PROBLEM
Leaving out the pictures, print exactly the lines from the one holding "Where should I" to the last line of the entries below, both included, and nothing more.

RECORDS PROVIDED
⁂

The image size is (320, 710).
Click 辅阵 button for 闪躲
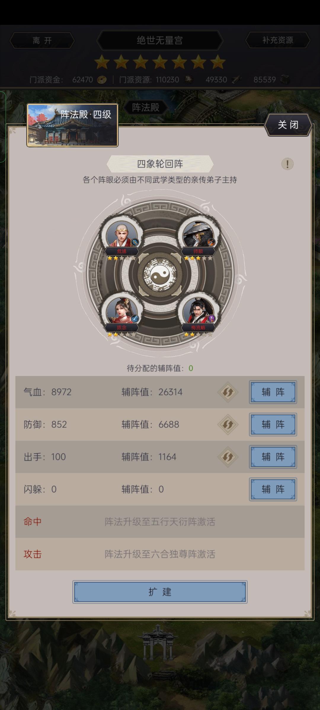(x=273, y=489)
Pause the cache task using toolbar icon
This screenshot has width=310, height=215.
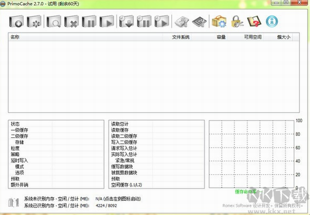pyautogui.click(x=89, y=21)
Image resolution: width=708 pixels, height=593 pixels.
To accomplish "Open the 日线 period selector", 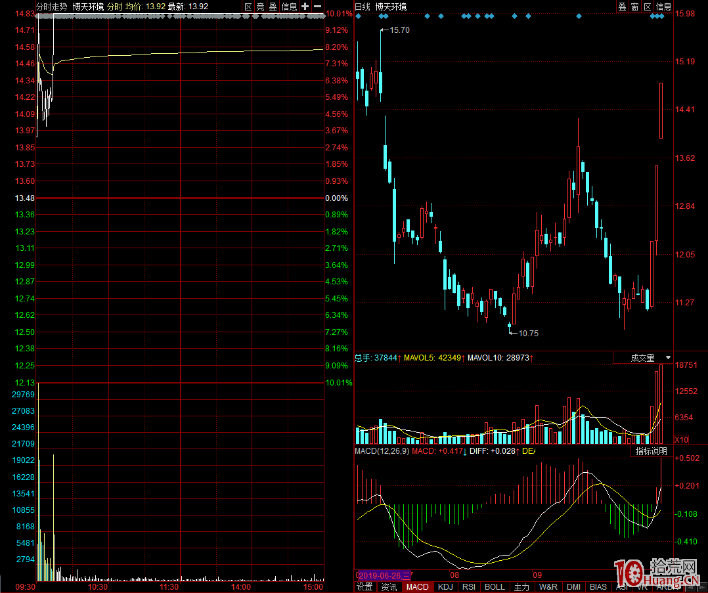I will click(363, 7).
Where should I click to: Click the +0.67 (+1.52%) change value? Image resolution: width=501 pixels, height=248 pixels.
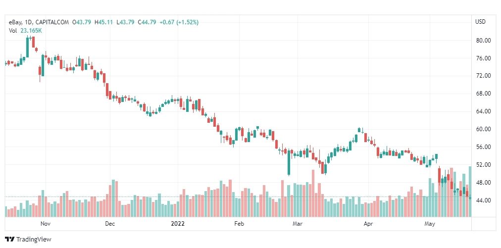(x=179, y=22)
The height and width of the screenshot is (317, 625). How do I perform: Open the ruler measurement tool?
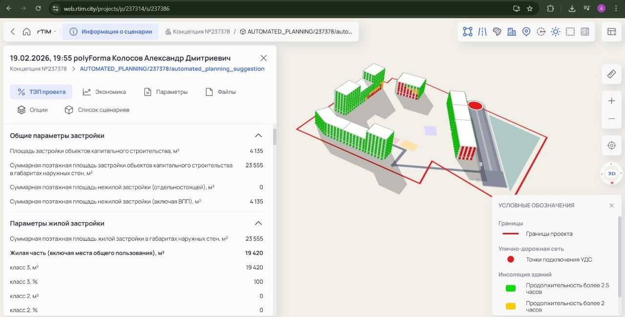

⁂

SOLUTION FOR THIS PROBLEM
Where should I click to: Click the +0.67 (+1.52%) change value? Image resolution: width=501 pixels, height=248 pixels.
(x=179, y=22)
The height and width of the screenshot is (317, 625). How do I perform: Open the ruler measurement tool?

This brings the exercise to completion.